The use of WATs in research has increased drastically during the last decade and PA-level is the most common outcome in research concerning OA and other populations (44). While insufficient PA can have negative health effects, excessive engagement in weight-bearing activities is not solely beneficial for people with OA (45, 46). Qualitative research on patients’ perspectives has, in fact, shown that WATs may be used as a guide to help in optimising PA to avoid a worsening of pain (47, 48). It is important to note that PA cannot cure OA or always alleviate symptoms but, for people with OA, being able to remain physically active has other important health-enhancing effects which should be emphasized.
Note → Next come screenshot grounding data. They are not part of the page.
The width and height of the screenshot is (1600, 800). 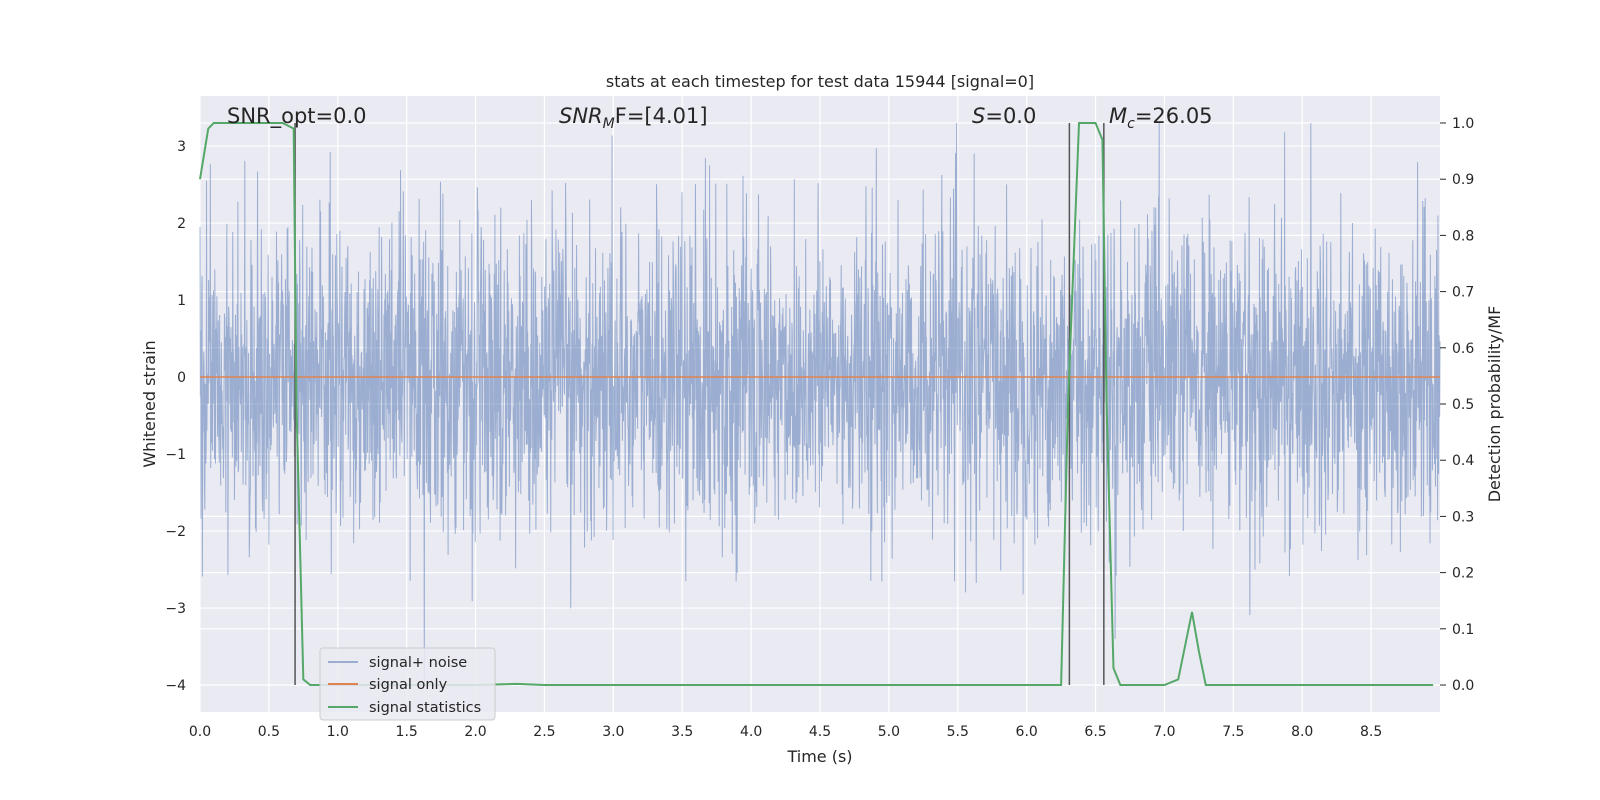 What do you see at coordinates (1164, 732) in the screenshot?
I see `x-tick-label: 7.0` at bounding box center [1164, 732].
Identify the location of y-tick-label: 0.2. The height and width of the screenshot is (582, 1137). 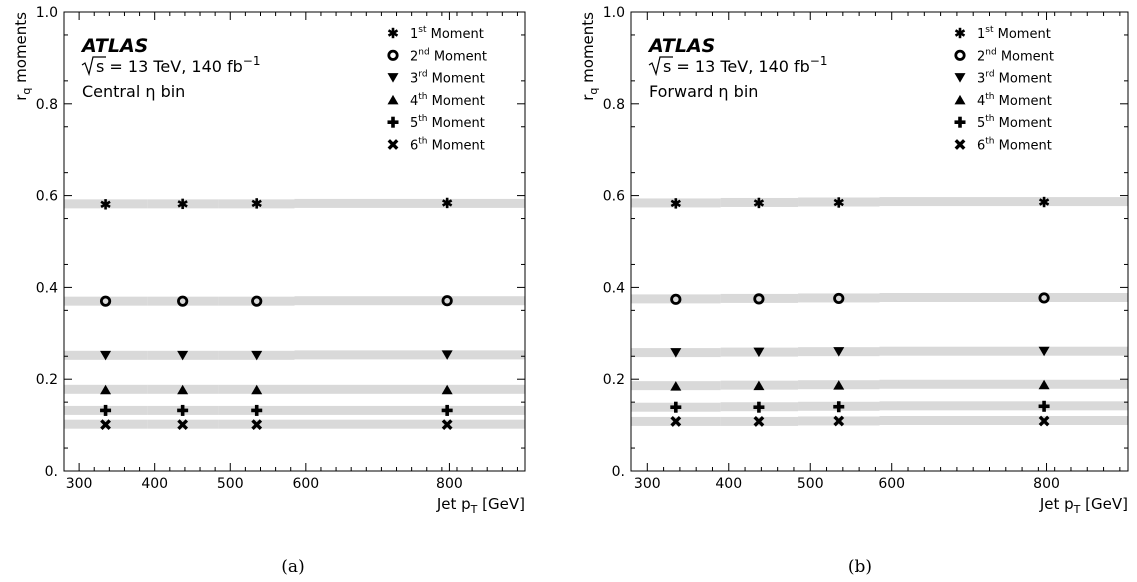
(47, 380).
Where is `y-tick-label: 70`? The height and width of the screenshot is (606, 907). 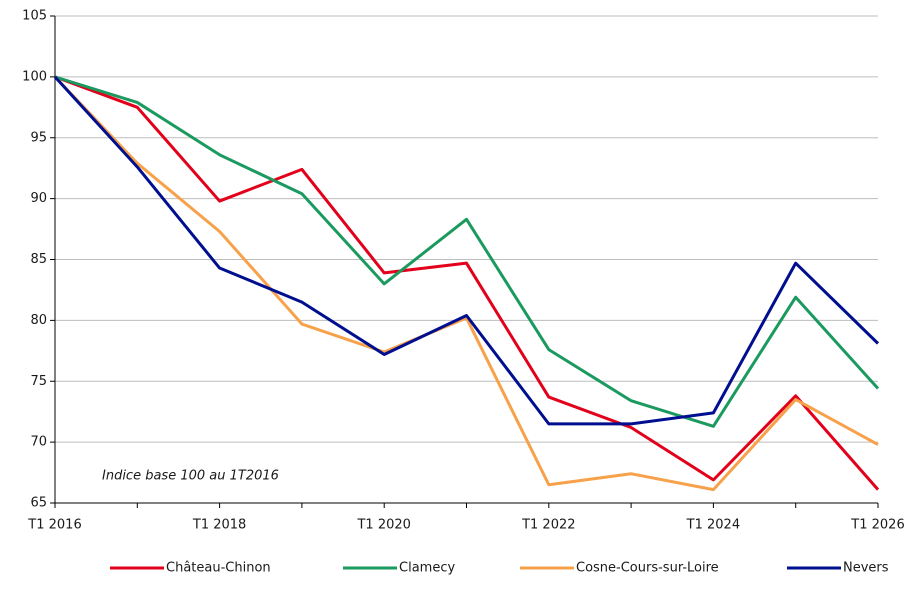 y-tick-label: 70 is located at coordinates (38, 442).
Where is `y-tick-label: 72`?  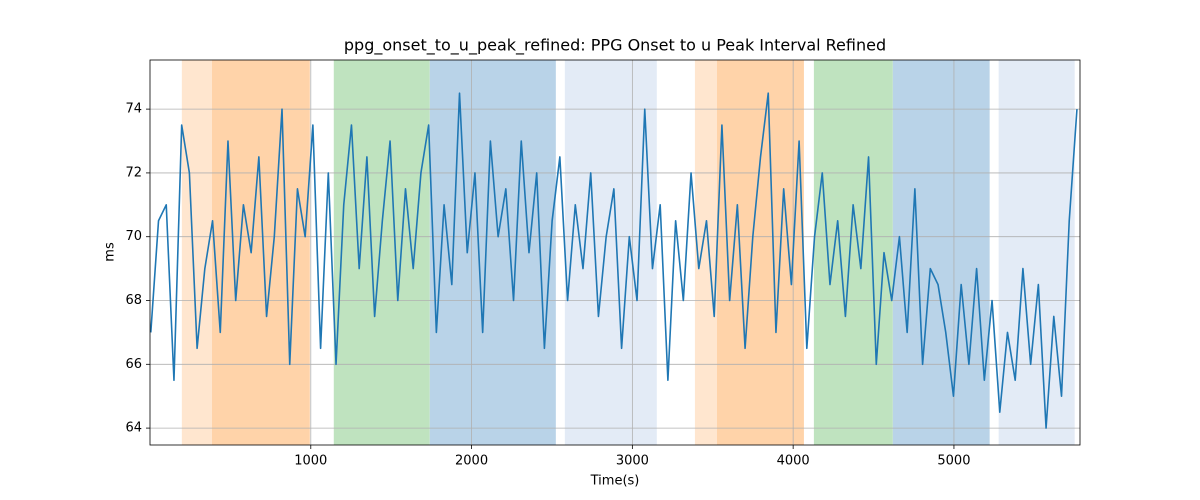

The results in this study should be interpreted in light of some methodological limitations. While the randomised controlled trial design and the utilisation of well-established, reliable outcome measures are fundamental strengths, there are also several limitations that should be acknowledged. These limitations are akin to those observed in the preceding study within this project (21). The recruitment of participants through Facebook might have introduced a selection bias since it could lead to an overrepresentation of younger, white women (49). Participants were also highly physically active at baseline, about 40% already used a WAT and, as mentioned previously, their perceived joint function and HRQoL were higher than other OA cohorts (21, 36). Considering these factors, the possibilities for improvement during the study period was thus limited. Additionally, all participants were assigned the uniform step goal of 7,000 steps which might have been suitable for some but not all participants. In a qualitative study within this project, some participants said that the WAT facilitated and optimised PA while others said that they were unable to reach the step goal due to pain (47). They also expressed that the WAT used in this study were not able to adequately capture all types of PA, especially not activities such as bicycling or strength training, which was seen as a limitation. We suggest that future WAT- interventions for people with OA apply a more person-centered approach with individualised goals to help optimise PA level and type of activity. We also recommend the use of a WAT that can capture different types of physical activities since some OA patients might benefit from doing less weight-bearing activities such as bicycling or aquatic exercise.